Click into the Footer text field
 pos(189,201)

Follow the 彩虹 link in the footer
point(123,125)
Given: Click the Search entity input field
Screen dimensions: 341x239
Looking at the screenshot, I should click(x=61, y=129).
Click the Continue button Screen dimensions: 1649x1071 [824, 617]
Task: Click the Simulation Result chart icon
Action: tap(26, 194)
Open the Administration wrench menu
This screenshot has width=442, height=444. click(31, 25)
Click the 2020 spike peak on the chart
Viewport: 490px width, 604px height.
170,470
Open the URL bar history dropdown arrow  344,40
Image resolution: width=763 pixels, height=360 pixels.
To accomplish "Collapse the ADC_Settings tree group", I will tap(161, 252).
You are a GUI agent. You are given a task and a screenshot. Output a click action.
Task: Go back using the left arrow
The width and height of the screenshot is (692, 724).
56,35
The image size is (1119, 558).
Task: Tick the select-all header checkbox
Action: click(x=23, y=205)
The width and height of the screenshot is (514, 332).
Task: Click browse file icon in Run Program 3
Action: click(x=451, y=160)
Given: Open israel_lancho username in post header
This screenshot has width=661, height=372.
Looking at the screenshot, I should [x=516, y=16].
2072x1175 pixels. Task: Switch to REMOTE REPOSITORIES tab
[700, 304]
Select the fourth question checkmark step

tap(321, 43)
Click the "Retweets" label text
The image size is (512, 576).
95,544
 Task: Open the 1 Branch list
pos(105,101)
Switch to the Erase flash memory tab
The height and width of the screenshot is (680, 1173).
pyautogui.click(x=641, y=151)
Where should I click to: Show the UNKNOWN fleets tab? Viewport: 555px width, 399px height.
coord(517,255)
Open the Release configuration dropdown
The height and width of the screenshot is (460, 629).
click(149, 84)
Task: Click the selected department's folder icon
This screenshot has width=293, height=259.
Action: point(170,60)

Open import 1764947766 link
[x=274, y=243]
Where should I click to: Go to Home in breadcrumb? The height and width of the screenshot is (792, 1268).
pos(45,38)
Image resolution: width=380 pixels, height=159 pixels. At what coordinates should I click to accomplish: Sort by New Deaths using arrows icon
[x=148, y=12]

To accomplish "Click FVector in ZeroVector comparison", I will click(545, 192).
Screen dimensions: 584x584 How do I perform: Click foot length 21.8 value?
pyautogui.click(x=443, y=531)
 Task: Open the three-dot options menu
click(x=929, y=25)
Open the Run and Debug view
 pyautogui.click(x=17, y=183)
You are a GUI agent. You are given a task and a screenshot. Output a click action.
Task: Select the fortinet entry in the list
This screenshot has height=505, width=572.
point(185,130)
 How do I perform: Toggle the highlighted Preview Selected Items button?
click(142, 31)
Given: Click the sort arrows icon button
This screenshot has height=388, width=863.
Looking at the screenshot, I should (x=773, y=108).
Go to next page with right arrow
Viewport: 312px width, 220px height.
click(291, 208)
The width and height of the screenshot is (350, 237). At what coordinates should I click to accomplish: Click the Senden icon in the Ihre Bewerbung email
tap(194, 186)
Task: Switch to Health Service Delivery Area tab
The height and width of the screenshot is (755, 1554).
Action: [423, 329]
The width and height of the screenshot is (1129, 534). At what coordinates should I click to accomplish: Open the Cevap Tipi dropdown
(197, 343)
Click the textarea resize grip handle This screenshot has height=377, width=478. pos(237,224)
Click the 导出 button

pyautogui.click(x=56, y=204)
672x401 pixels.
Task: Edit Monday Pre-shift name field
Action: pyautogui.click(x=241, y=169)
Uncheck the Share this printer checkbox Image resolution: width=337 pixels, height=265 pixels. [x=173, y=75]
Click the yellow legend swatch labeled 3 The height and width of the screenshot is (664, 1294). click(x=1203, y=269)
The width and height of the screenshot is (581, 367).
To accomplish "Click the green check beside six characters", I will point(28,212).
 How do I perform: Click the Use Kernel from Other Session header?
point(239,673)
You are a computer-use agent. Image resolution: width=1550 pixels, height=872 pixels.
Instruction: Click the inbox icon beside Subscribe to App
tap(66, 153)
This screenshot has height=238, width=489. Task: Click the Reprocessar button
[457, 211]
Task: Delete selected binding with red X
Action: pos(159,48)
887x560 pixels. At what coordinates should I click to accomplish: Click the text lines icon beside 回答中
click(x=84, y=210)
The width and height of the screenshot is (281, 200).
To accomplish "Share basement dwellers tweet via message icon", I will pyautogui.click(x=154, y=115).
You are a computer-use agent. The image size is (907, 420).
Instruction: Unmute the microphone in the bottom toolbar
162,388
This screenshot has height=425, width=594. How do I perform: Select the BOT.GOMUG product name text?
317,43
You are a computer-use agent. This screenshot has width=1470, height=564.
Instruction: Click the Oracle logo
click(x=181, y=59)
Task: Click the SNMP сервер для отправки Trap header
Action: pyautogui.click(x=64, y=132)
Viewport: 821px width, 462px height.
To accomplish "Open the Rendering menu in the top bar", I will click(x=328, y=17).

:::

Repeat, word for word, the lines above between the line holding "Image resolution: width=380" and the line holding "Click the textarea", inclusive; omit everything else.

- [Answer space]:
Image resolution: width=380 pixels, height=159 pixels. At what coordinates should I click to accomplish: Sort by New Deaths using arrows icon
[x=148, y=12]

To accomplish "Click FVector in ZeroVector comparison", I will click(545, 192).
Screen dimensions: 584x584 How do I perform: Click foot length 21.8 value?
pyautogui.click(x=443, y=531)
 Task: Open the three-dot options menu
click(x=929, y=25)
Open the Run and Debug view
 pyautogui.click(x=17, y=183)
You are a GUI agent. You are given a task and a screenshot. Output a click action.
Task: Select the fortinet entry in the list
This screenshot has height=505, width=572.
point(185,130)
 How do I perform: Toggle the highlighted Preview Selected Items button?
click(142, 31)
Given: Click the sort arrows icon button
This screenshot has height=388, width=863.
Looking at the screenshot, I should (x=773, y=108).
Go to next page with right arrow
Viewport: 312px width, 220px height.
click(291, 208)
The width and height of the screenshot is (350, 237). At what coordinates should I click to accomplish: Click the Senden icon in the Ihre Bewerbung email
tap(194, 186)
Task: Switch to Health Service Delivery Area tab
The height and width of the screenshot is (755, 1554).
Action: [423, 329]
The width and height of the screenshot is (1129, 534). At what coordinates should I click to accomplish: Open the Cevap Tipi dropdown
(197, 343)
Click the textarea resize grip handle This screenshot has height=377, width=478. pos(237,224)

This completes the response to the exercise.